What the task asks
Exactly the lines from the one containing "Image resolution: width=2238" to the last line of the records, inclusive, are to be transcribed; include no others.

Extracted records:
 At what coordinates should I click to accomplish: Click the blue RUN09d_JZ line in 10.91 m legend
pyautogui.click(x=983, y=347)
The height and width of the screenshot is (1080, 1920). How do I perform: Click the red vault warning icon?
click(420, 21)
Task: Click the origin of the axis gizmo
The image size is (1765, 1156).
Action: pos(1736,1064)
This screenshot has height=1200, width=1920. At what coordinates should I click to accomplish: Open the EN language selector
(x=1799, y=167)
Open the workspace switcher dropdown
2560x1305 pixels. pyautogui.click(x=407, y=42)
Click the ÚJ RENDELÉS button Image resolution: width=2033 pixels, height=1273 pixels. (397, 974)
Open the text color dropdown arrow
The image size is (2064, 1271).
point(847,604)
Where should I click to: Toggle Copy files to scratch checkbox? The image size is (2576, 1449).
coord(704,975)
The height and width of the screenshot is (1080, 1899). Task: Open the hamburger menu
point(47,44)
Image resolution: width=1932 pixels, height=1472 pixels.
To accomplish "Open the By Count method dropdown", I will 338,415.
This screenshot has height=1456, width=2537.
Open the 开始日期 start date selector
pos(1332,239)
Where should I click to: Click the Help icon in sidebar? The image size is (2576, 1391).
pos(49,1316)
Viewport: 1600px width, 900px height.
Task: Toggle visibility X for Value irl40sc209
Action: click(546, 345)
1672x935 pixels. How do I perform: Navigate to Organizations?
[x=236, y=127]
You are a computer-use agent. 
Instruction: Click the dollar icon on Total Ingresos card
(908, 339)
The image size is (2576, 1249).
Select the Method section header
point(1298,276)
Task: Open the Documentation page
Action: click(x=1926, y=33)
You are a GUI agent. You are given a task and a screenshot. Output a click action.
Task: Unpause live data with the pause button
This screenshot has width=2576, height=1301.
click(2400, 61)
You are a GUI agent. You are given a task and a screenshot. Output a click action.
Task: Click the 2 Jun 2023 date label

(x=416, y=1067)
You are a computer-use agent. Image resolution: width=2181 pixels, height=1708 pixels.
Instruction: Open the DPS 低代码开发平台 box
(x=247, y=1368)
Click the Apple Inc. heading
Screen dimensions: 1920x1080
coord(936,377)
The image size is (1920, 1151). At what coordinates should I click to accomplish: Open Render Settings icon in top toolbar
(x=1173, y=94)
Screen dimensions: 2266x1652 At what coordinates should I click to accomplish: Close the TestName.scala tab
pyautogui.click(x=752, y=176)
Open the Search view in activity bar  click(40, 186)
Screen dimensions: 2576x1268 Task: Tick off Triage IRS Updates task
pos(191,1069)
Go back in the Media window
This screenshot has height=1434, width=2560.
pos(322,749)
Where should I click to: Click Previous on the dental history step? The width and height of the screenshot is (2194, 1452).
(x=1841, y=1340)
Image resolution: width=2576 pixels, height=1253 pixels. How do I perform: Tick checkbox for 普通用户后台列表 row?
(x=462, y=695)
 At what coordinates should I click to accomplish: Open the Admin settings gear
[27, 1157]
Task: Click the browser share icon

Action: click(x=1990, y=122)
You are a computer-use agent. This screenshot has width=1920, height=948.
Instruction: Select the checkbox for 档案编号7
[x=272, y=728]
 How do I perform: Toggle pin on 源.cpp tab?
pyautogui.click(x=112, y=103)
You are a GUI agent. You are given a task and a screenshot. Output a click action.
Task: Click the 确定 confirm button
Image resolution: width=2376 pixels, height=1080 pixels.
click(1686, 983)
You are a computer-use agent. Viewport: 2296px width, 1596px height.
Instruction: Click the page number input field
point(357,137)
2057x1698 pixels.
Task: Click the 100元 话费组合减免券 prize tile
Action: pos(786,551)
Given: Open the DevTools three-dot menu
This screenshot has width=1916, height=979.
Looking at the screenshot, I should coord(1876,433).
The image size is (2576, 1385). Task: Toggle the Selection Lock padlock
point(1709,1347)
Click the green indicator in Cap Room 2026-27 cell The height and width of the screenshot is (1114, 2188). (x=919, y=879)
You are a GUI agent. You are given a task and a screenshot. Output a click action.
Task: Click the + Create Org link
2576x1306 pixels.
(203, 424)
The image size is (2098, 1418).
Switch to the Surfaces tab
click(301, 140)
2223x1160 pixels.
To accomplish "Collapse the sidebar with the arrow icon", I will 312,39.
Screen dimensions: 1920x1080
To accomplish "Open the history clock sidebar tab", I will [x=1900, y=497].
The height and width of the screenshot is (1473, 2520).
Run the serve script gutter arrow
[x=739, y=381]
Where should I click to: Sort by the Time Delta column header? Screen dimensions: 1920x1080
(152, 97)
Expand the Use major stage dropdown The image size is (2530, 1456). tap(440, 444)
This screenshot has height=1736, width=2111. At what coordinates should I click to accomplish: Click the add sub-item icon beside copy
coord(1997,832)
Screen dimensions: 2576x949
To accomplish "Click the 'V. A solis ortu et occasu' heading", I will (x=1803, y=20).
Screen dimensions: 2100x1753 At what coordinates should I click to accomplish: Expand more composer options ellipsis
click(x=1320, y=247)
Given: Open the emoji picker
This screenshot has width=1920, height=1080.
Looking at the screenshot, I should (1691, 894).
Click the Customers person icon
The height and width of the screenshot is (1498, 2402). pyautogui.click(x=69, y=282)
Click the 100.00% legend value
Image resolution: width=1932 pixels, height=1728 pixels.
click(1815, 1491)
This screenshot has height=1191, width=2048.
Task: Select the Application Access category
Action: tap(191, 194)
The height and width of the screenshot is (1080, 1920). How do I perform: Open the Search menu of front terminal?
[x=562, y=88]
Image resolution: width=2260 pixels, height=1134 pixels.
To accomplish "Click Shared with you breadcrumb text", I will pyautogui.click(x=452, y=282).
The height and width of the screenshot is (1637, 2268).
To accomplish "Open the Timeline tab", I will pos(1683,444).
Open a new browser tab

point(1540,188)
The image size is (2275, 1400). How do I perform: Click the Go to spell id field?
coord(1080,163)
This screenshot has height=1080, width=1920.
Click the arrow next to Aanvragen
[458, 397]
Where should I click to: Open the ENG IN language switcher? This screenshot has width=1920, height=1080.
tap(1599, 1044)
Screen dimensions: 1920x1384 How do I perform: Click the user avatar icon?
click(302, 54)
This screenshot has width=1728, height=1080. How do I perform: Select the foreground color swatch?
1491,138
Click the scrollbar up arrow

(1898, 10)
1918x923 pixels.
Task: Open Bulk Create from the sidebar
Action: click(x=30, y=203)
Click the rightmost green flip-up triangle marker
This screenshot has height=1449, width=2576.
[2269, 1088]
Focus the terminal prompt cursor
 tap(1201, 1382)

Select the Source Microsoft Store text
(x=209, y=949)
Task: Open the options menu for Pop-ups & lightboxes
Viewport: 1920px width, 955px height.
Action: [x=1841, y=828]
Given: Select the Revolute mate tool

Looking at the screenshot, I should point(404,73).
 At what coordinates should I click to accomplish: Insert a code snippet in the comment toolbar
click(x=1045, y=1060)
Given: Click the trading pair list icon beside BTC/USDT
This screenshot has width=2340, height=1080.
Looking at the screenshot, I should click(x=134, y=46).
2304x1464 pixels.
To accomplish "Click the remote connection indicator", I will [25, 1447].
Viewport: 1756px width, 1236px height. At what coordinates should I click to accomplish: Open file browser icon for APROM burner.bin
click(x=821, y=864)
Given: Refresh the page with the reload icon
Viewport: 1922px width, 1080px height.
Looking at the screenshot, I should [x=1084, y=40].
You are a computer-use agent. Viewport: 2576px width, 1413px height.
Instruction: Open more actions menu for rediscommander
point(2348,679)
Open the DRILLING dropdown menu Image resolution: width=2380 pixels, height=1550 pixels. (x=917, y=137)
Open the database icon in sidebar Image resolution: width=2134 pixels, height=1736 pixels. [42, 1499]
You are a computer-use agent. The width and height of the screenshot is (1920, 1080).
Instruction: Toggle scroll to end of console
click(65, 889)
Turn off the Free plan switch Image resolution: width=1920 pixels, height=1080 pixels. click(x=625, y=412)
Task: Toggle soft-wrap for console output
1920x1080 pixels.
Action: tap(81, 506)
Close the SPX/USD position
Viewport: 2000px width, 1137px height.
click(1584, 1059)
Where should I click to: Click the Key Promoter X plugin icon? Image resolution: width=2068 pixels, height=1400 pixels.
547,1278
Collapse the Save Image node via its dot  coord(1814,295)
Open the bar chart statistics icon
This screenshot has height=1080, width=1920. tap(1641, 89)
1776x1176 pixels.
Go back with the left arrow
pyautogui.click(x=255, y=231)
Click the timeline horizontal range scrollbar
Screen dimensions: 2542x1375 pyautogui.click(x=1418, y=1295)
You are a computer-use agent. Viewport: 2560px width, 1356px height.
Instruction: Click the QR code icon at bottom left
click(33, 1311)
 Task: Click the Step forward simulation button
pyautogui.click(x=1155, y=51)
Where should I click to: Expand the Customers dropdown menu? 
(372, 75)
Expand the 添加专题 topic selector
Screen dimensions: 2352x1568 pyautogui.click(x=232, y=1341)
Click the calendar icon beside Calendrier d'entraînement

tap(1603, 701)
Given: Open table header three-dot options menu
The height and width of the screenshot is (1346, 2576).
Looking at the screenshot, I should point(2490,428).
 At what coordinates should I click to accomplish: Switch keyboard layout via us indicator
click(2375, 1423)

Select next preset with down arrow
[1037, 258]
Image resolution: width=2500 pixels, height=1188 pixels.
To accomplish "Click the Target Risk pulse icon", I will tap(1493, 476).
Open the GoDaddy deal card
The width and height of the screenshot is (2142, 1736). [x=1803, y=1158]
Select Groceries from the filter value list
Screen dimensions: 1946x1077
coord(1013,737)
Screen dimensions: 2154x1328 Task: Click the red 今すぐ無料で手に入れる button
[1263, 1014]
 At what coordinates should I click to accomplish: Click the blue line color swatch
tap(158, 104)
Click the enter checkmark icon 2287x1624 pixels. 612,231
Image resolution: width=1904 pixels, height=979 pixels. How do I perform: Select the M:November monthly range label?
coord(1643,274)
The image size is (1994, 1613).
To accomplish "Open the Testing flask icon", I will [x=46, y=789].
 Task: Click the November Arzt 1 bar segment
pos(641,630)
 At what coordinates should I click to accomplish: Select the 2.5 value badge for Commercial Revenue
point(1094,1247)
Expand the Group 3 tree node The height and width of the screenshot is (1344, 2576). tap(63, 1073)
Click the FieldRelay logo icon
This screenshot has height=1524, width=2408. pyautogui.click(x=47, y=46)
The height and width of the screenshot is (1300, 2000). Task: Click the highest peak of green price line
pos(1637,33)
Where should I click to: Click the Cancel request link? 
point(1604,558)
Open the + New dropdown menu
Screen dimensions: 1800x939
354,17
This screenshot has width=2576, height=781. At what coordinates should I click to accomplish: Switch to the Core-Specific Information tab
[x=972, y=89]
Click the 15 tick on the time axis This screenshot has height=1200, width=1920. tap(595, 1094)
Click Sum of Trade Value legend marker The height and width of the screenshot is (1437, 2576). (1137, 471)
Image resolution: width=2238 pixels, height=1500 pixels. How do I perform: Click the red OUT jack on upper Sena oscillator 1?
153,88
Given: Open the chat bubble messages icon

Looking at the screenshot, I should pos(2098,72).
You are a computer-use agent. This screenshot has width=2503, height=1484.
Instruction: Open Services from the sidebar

Task response
Image resolution: width=2238 pixels, height=1500 pixels. How do I perform: Click the red OUT jack on upper Sena oscillator 1?
153,88
Given: Open the chat bubble messages icon

Looking at the screenshot, I should pos(2098,72).
You are a computer-use agent. This screenshot has width=2503, height=1484.
Instruction: Open Services from the sidebar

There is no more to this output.